General elections were held in Malta on Saturday, 3 June 2017  to elect all members of the House of Representatives.. The elections were contested by the Labour Party, led by Prime Minister Joseph Muscat, the Nationalist Party, led by opposition leader Simon Busuttil, and four other parties, making it the elections with most parties participating since 1962.

The Labour Party won a second term in government for the first time since 1976, receiving 55% of the vote, the highest share since 1955. Voter turnout was 92%, down 1pp from 2013.

Background
The previous general elections were held on Saturday, 9 March 2013. The Labour Party, led by Muscat, defeated the incumbent Nationalist Party of Lawrence Gonzi in a landslide victory, taking 39 seats in the House of Representatives, against 30 for the Nationalist Party. However, on 5 February 2015 the Constitutional Court ordered two additional seats to be given to the Nationalist Party, increasing the total number of seats to 71. The Labour Party then lost a seat when Marlene Farrugia resigned from the Labour parliamentary group, to later form the Democratic Party.
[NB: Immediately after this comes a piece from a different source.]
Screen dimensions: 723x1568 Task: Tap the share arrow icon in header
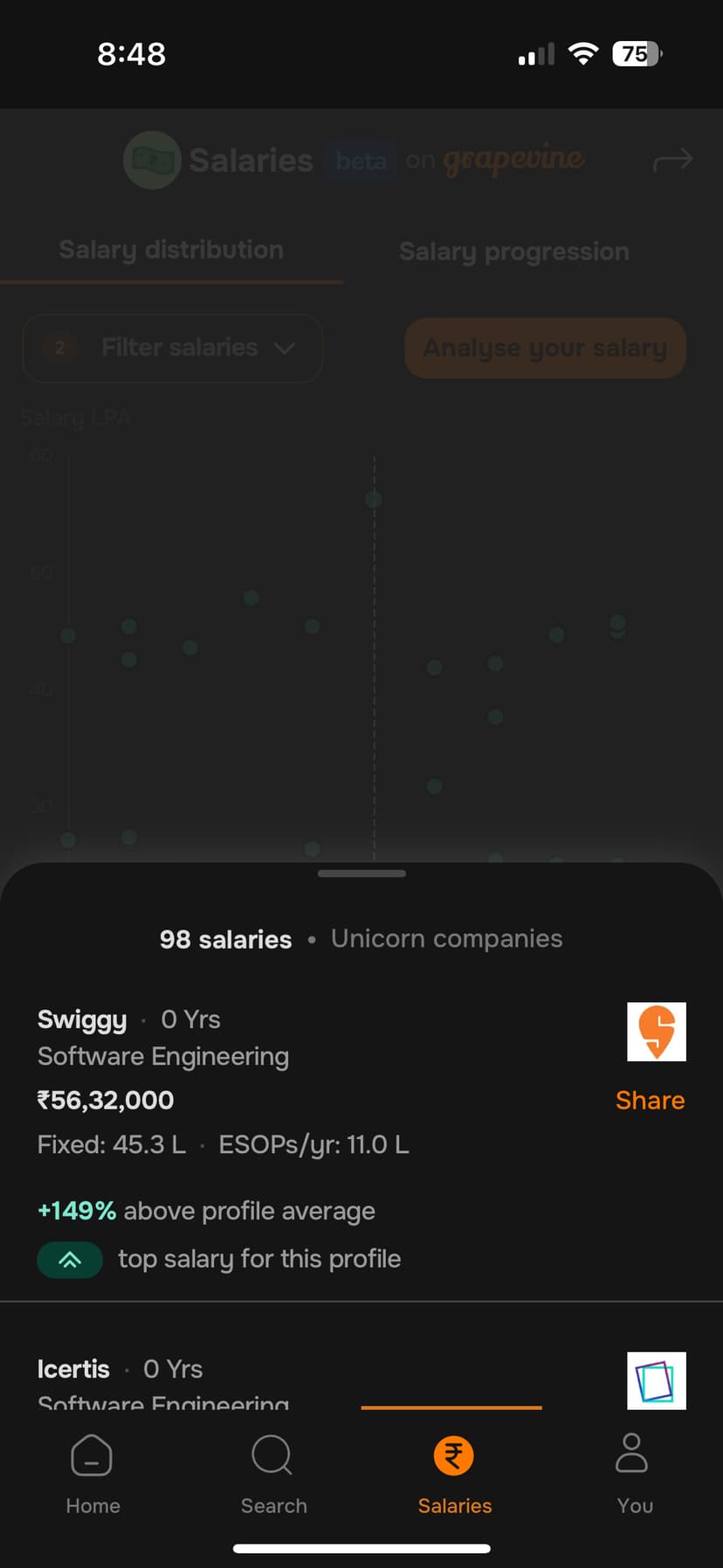672,160
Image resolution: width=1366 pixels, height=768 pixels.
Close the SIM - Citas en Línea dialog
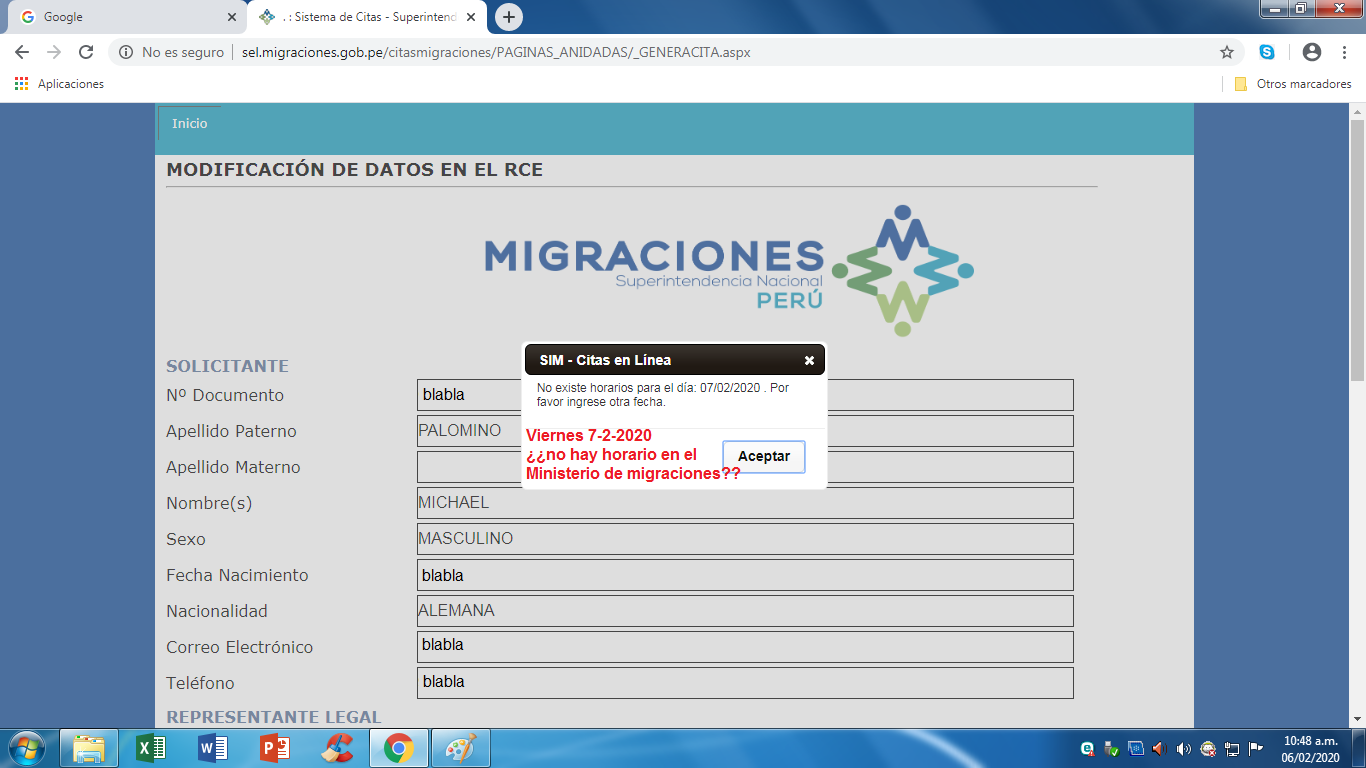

Following the defeat, Gonzi stepped down as leader of the Nationalists, with Simon Busuttil taking his place on 13 May.

Muscat was sworn in as the new Prime Minister on 11 March. The cabinet of 15 ministers was the largest cabinet in Maltese history. This record was again surpassed when Muscat announced a cabinet reshuffle following the appearance of Minister Konrad Mizzi's name in the Panama Papers; the new cabinet featured 16 ministers as well as the Prime Minister. Mizzi was included in the new cabinet as Minister within the Office of the Prime Minister. Prior to the 2013 elections, Muscat had pledged that the size of his Cabinet would never exceed the size of the largest Cabinet of the Fenech Adami administrations, the largest of which consisted of 13 ministers.

Further to the outbreak of the Panama Papers, where the already mentioned Mizzi and Keith Schembri, the Chief of Staff within the Office of the Prime Minister were included as owners of a Panama company, together with an unnamed owner of a third company, the Maltese government was receiving copious amounts of pressure by civil society, spearheaded by blogger Daphne Caruana Galizia, but also by the Nationalist Party, especially Leader of the Opposition Simon Busuttil. Nexia BT, a Maltese audit firm, claimed ownership of Egrant.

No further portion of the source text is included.